*** Opening of Supplied records ***
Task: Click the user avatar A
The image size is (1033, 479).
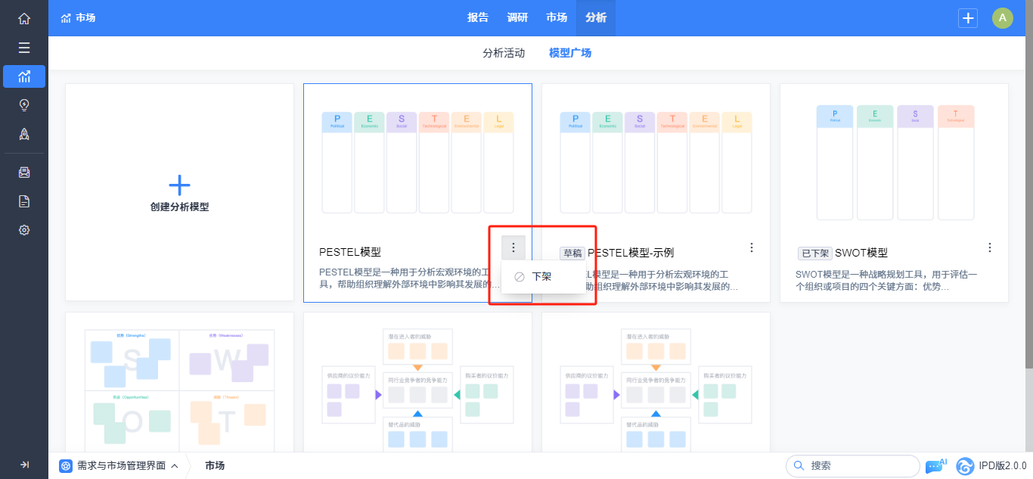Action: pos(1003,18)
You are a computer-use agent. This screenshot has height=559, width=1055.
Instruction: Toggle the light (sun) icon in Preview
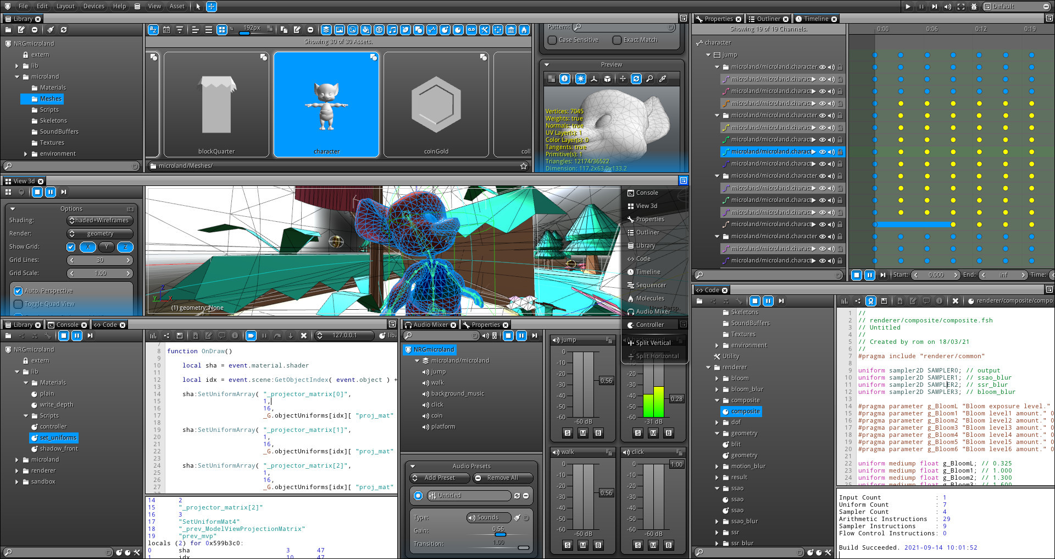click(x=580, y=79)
*** Close of Supplied records ***
*** Opening of Supplied records ***
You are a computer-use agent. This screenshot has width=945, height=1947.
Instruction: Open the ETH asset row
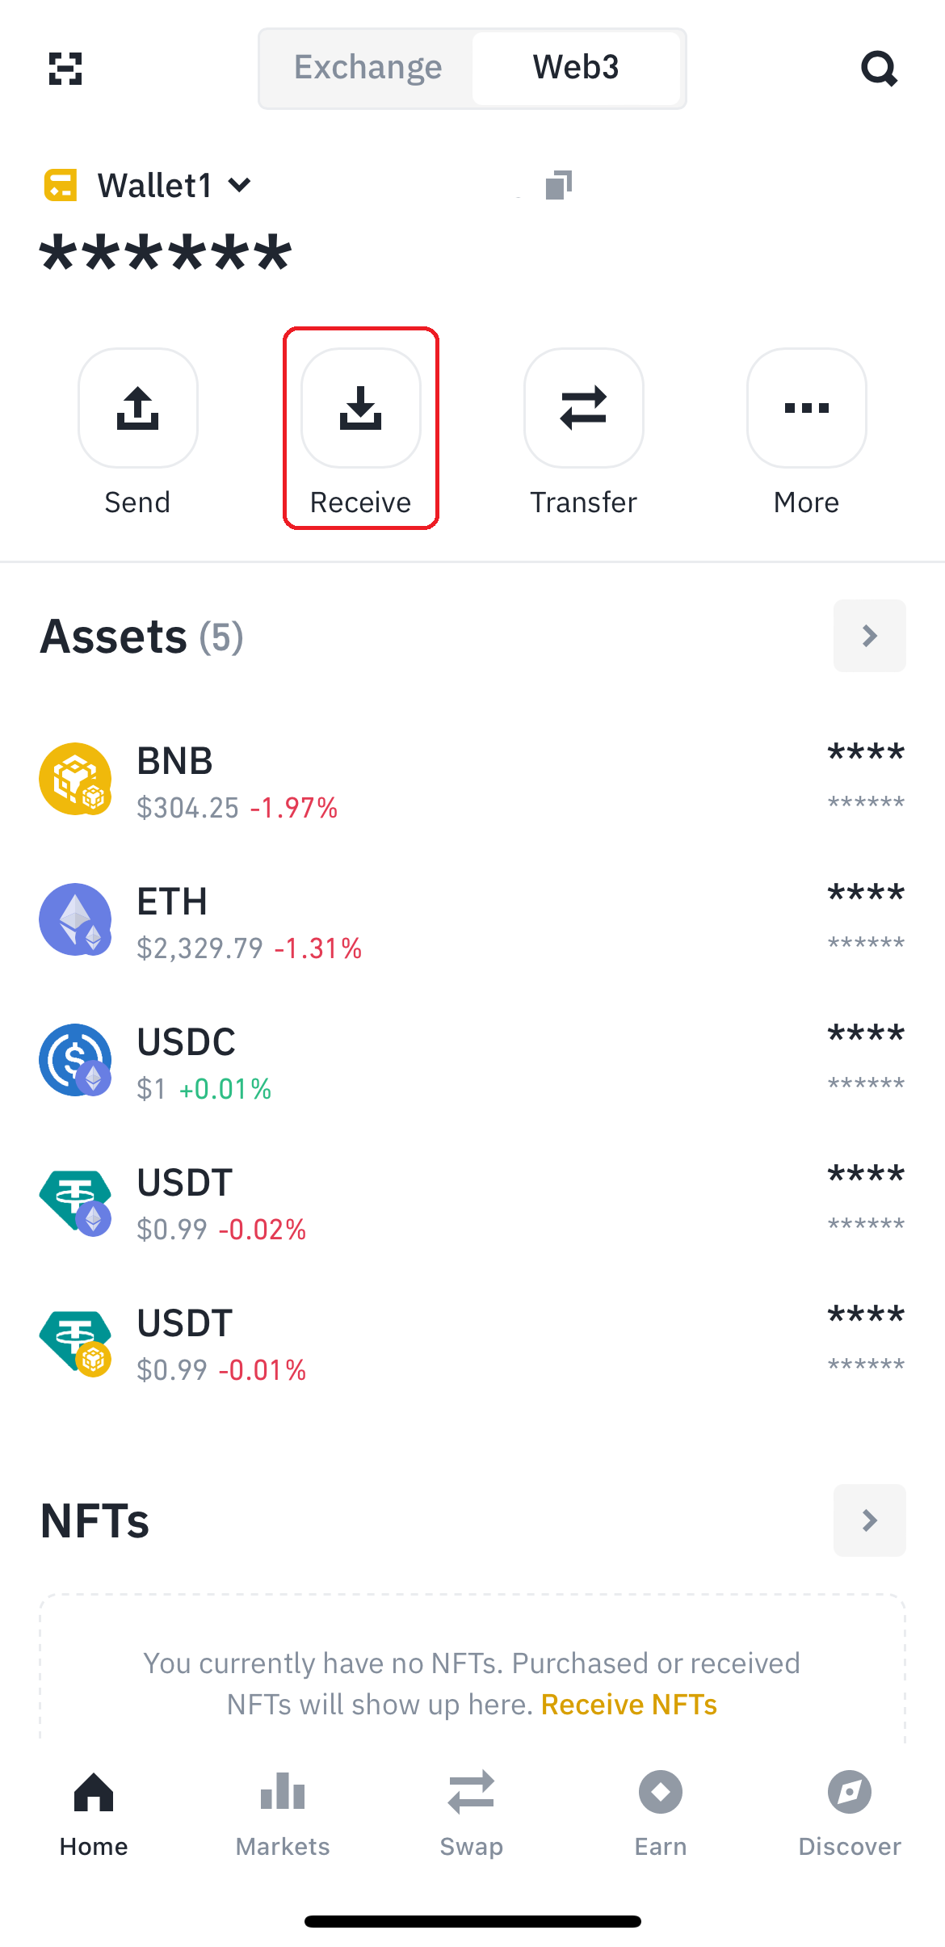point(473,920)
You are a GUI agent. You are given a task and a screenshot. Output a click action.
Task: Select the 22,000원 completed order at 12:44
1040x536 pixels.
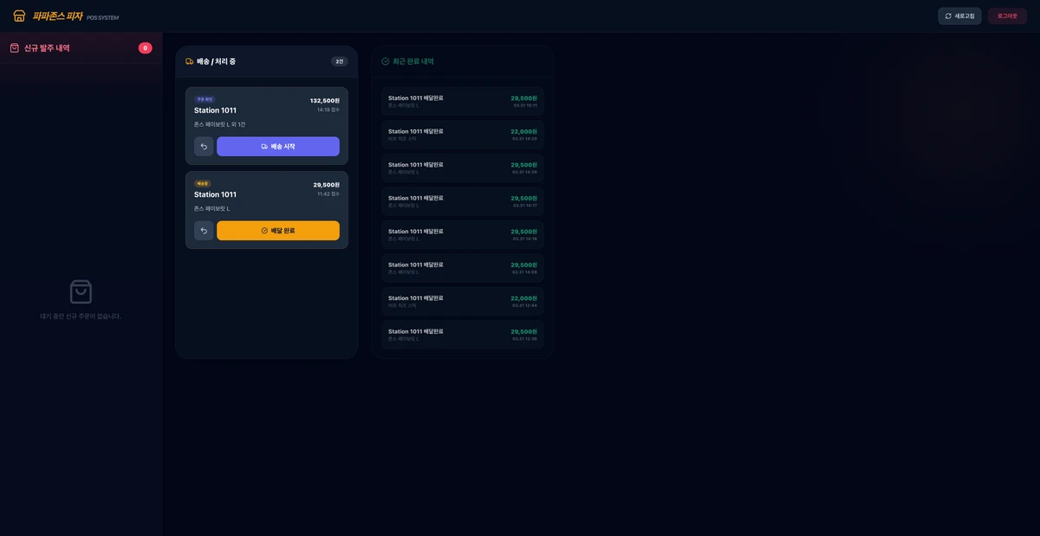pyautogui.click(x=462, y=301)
*** Close of Supplied records ***
## Instructions to follow
How many lines in the entries hold the word "height"? Only the number is wanted.

## Your solution
2